TRY IT
Below are some records. Print exactly the lines between the one holding "Open info for" and the one holding "This screenshot has height=666, width=504.", inclusive, and nothing else.

EXCERPTED RECORDS
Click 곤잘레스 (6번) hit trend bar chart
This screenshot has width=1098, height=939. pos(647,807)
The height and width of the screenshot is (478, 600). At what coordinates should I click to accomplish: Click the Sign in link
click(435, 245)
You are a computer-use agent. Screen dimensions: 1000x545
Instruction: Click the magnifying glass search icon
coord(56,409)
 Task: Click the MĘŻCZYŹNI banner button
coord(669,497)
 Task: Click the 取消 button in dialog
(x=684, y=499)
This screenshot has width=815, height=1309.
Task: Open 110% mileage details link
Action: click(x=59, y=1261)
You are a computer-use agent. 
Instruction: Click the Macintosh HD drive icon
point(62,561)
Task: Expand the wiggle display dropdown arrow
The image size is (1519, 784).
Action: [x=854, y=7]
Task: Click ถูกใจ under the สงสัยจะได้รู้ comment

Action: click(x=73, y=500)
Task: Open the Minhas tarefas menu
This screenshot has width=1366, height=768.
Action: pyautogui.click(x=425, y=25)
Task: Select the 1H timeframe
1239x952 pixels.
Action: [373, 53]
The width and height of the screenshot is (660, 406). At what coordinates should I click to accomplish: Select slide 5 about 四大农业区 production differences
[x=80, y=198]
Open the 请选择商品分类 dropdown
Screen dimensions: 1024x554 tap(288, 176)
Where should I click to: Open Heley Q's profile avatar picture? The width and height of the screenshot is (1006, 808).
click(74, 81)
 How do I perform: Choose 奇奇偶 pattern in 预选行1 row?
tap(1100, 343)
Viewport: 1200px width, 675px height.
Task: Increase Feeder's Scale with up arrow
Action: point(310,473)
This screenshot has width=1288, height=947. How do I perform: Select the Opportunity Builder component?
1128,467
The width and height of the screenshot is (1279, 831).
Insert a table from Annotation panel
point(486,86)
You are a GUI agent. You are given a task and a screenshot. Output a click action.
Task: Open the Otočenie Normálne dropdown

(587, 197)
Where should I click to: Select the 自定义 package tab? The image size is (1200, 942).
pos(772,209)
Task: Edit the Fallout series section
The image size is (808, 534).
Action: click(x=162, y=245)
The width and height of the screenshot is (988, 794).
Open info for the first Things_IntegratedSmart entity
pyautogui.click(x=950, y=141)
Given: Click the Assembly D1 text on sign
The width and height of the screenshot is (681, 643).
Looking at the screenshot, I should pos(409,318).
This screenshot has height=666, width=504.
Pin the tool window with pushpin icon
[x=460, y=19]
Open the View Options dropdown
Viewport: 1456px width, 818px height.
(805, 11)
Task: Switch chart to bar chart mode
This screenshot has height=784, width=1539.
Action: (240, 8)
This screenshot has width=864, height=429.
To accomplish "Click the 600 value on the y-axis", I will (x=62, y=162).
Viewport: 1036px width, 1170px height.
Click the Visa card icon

TASK SOLUTION
Open info for the first Things_IntegratedSmart entity
pyautogui.click(x=950, y=141)
Given: Click the Assembly D1 text on sign
The width and height of the screenshot is (681, 643).
Looking at the screenshot, I should pos(409,318).
This screenshot has height=666, width=504.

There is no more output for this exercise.